▶ [The problem]: Return the entries below in their exact form, leaving the pictures out.

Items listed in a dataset
◆ ◆ ◆ ◆ ◆ ◆ ◆
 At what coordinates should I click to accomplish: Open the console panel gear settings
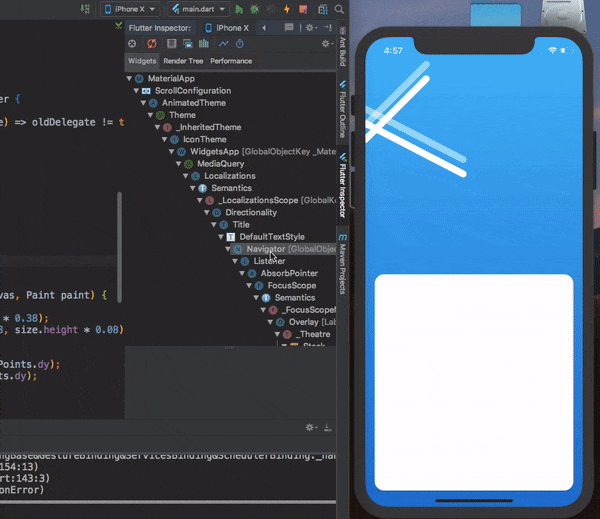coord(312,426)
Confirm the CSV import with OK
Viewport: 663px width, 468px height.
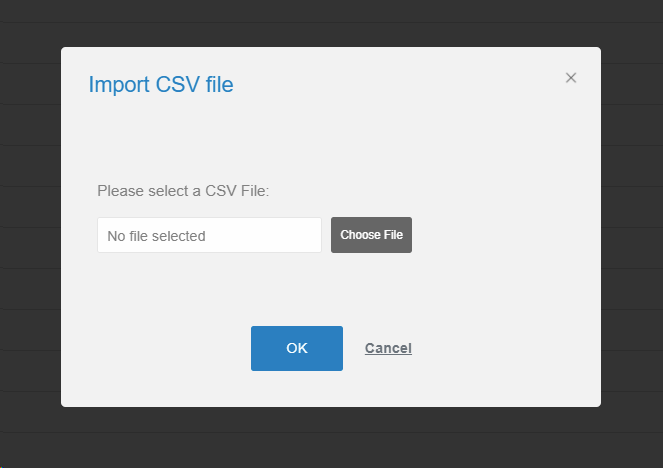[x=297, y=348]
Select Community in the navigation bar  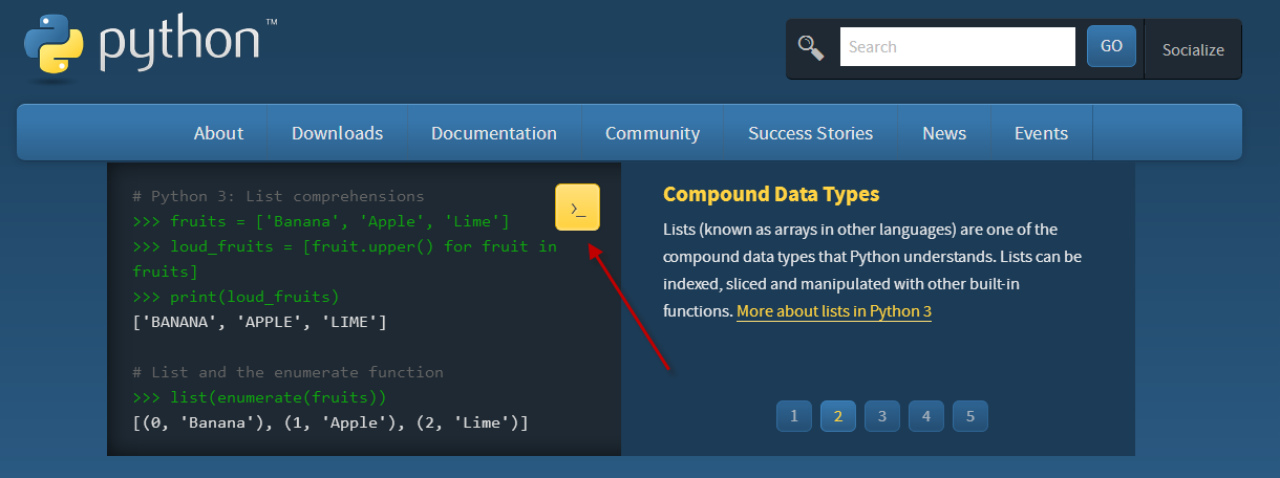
◆ ◆ ◆ ◆ ◆ ◆ ◆
▶ [Result of the task]:
 At what coordinates should I click to accomplish: Open the console panel gear settings
coord(312,426)
Confirm the CSV import with OK
Viewport: 663px width, 468px height.
[x=297, y=348]
Select Community in the navigation bar  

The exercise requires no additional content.